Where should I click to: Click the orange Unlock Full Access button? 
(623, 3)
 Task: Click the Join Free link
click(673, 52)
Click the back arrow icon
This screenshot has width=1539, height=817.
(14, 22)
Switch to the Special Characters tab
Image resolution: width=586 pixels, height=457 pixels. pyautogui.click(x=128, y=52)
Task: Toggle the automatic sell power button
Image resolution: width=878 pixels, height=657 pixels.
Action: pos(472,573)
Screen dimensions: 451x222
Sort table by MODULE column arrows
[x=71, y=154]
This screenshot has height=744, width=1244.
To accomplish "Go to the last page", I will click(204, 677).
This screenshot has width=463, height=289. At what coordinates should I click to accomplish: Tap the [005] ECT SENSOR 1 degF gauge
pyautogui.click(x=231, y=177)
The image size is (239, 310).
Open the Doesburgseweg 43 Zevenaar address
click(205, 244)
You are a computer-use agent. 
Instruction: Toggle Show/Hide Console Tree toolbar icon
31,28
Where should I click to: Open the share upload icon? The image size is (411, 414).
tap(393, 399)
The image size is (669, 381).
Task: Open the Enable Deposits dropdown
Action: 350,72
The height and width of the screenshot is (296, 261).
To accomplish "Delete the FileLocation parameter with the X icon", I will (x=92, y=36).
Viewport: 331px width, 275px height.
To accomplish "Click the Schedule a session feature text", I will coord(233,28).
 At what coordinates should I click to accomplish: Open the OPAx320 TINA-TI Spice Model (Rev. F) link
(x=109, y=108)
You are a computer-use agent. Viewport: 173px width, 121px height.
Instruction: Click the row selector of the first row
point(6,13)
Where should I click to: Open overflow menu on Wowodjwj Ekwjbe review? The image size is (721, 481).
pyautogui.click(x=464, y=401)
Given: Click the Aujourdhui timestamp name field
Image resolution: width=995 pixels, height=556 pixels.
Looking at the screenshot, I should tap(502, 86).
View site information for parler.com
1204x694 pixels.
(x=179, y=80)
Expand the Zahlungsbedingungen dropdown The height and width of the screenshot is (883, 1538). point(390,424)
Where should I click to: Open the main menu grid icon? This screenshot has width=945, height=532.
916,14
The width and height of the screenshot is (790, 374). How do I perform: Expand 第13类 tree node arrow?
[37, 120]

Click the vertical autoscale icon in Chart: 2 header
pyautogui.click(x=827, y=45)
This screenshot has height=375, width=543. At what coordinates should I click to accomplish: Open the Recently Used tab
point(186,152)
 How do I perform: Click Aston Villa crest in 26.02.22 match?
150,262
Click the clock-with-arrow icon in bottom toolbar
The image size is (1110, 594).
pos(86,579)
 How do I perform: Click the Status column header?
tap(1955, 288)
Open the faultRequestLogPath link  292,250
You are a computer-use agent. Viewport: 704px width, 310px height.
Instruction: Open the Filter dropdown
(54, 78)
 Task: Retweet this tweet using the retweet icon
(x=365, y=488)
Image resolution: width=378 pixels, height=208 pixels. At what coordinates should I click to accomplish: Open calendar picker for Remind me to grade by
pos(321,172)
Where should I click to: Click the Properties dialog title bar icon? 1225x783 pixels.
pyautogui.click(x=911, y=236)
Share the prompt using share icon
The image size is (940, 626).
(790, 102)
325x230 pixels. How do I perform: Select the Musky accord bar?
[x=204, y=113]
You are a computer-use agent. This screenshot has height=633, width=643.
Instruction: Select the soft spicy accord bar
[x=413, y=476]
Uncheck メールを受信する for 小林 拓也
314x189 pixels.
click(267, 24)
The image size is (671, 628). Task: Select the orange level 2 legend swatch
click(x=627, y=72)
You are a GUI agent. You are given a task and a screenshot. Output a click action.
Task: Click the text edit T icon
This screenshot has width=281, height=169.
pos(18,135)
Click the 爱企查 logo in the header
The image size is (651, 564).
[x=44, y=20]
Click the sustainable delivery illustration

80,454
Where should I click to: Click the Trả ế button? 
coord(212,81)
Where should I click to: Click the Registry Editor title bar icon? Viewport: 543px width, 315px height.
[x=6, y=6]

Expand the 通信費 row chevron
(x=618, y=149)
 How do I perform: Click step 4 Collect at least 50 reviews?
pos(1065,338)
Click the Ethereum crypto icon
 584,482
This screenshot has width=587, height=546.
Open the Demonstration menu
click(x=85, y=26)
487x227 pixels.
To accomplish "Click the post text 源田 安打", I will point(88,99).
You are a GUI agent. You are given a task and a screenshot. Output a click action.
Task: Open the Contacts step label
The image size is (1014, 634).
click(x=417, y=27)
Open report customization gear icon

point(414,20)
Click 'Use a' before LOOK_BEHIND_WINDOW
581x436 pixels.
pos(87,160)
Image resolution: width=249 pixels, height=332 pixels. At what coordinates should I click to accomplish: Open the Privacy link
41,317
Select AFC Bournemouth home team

* **Problem**:
Begin at the first line of the records above and restate each line word for word, stopping after the line with "This screenshot has height=744, width=1244.".

* **Task solution**:
Where should I click to: Click the orange Unlock Full Access button? 
(623, 3)
 Task: Click the Join Free link
click(673, 52)
Click the back arrow icon
This screenshot has width=1539, height=817.
(14, 22)
Switch to the Special Characters tab
Image resolution: width=586 pixels, height=457 pixels. pyautogui.click(x=128, y=52)
Task: Toggle the automatic sell power button
Image resolution: width=878 pixels, height=657 pixels.
Action: pos(472,573)
Screen dimensions: 451x222
Sort table by MODULE column arrows
[x=71, y=154]
This screenshot has height=744, width=1244.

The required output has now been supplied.